Tom Lyons of the Sunday Business Post offered an optimistic opinion on Newstalk Breakfast...
With Intel workers in Leixlip, Co Kildare, awaiting news of job cuts this evening and tomorrow, and an expected 400 positions tipped to go, Tom Lyons of the Sunday Business Post thinks the overall future of the facility is secure.
Speaking on this morning's Newstalk Breakfast, the paper's business editor opined:
"If you look at what Intel did, it invested about $5 billion in Ireland during the time of the bail-out... When there was nobody building anything. Intel had thousands of workers down there. They've invested so much in Leixlip, I don't think there's any concern around [the plant eventually closing] whatsoever.
"They're in a cyclical business. Sometimes products are taking off and they need to hire people, sometimes there are entire categories that go into decline and they need to let people go.
"So I think that this is obviously very bad news for the workers affected, but there isn't any implications for the wider Intel story which has been so positive for Ireland".
Lyons also felt that workers losing their jobs would not struggle to find employment elsewhere.
"These are people who are highly skilled, usually they've got engineering degrees at a minimum.

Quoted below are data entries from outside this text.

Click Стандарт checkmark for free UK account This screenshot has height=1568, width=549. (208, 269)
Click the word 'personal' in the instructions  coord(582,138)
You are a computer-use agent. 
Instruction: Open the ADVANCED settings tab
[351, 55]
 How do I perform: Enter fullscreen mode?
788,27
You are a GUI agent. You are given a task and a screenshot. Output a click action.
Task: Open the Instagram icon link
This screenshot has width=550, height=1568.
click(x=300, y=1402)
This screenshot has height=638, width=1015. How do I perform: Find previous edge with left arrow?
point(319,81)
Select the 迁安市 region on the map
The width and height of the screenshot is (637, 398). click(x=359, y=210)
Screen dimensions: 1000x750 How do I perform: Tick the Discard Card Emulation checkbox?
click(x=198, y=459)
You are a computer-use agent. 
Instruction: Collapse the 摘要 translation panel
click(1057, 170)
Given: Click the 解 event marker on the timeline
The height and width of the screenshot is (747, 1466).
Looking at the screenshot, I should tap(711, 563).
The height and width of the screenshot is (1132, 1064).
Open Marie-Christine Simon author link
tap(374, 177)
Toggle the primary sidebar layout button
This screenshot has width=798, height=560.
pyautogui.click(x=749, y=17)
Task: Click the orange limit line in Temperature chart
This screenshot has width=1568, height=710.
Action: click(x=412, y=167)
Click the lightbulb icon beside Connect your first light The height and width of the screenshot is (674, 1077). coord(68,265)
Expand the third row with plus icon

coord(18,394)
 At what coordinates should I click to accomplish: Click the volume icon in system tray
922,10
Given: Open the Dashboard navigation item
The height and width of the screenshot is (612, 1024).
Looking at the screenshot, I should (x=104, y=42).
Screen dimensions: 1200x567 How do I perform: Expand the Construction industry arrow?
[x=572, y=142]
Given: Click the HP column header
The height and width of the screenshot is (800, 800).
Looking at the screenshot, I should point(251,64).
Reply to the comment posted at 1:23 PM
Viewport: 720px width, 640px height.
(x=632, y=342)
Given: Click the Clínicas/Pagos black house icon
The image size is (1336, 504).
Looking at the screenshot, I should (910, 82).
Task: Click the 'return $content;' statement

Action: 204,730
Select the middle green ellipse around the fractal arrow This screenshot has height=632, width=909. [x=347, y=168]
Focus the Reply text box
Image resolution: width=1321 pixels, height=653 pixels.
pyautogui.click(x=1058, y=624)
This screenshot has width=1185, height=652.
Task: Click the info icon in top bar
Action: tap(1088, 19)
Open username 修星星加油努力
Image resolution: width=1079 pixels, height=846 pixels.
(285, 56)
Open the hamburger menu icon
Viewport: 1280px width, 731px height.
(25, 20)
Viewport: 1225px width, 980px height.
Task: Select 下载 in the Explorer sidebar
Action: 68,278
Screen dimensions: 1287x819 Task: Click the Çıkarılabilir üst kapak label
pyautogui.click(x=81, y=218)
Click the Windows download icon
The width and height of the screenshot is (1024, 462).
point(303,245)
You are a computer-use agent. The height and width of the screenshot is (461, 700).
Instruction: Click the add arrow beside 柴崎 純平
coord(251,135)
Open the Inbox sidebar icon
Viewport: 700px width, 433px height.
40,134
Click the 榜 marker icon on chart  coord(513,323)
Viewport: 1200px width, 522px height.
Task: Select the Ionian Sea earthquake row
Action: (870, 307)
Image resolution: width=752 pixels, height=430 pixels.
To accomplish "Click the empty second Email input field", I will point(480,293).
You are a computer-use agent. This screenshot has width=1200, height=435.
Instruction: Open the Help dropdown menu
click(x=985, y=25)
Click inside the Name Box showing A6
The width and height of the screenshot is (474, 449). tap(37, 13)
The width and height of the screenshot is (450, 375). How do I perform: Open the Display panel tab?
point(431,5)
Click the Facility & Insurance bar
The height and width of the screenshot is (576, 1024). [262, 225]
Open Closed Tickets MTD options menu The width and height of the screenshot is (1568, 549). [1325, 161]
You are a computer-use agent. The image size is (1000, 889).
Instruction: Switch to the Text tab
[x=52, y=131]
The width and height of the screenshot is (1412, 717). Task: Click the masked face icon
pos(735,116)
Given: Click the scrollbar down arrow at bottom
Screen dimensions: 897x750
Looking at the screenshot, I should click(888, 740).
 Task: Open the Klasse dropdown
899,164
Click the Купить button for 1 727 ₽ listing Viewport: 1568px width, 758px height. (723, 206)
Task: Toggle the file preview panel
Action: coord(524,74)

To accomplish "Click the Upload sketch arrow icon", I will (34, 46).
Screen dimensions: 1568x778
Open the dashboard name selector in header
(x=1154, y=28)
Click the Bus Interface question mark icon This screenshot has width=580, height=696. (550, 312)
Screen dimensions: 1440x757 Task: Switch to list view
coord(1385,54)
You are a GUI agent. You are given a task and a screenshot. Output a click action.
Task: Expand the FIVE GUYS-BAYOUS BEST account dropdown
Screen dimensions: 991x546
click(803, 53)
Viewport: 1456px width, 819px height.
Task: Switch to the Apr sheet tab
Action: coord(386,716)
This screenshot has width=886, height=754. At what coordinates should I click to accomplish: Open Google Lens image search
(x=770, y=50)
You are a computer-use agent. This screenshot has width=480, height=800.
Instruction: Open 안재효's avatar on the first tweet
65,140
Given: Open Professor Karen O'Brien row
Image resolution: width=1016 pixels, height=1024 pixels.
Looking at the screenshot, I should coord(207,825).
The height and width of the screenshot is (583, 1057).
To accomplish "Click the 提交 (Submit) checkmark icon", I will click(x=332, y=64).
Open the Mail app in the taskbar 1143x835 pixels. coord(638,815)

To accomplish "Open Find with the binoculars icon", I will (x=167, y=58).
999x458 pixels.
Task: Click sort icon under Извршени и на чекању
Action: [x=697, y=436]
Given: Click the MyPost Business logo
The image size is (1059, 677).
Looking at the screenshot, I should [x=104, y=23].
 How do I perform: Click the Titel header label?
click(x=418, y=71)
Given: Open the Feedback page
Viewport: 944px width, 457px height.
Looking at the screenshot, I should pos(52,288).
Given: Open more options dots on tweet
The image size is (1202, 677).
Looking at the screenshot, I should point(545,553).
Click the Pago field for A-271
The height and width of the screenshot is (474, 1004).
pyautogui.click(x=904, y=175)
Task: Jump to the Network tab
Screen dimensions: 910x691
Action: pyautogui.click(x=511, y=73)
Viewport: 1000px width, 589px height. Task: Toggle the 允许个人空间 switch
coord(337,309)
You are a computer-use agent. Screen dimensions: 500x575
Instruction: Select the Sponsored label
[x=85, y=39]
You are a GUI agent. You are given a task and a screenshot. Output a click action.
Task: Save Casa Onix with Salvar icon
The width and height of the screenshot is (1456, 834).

So they are going to find jobs. I think they'll have an issue if they bought property in Kildare; now they're going to be commuting the other way, which won't be much fun.
"But I think right now at the moment with the economy back, there's much more confidence and in other big IT firms are prepared to invest here. It should be possible for them to find jobs.
"But it is going to be a difficult couple of months while they go through that transition".
Looking at where Intel is going in general, as it gets ready to cut 12,000 jobs globally (some 11% of their workforce) and transition away from PCs to the cloud, Lyons said the tech giant has struggled to capitalise one the mobile market and is still waiting for the Internet of Things to pay off.
"Intel has invested $10 billion in mobile, but they don't feel they've gotten the sort of returns.
"The areas that Intel is doing really well in is these data centres and these very, super-fast computers and high-end servers and things like that.
"They just haven't cracked the mobile part of things.
"They're very strong in the Internet of Things, which is everything from wearables to smart devices. Those markets haven't probably taken off as quickly as people expected. So Intel is well-positioned for the Internet of Things but the sales side of things isn't going as quickly as it should be.
"Maybe when that market begins to catch up, that's when Intel will begin to take on more people".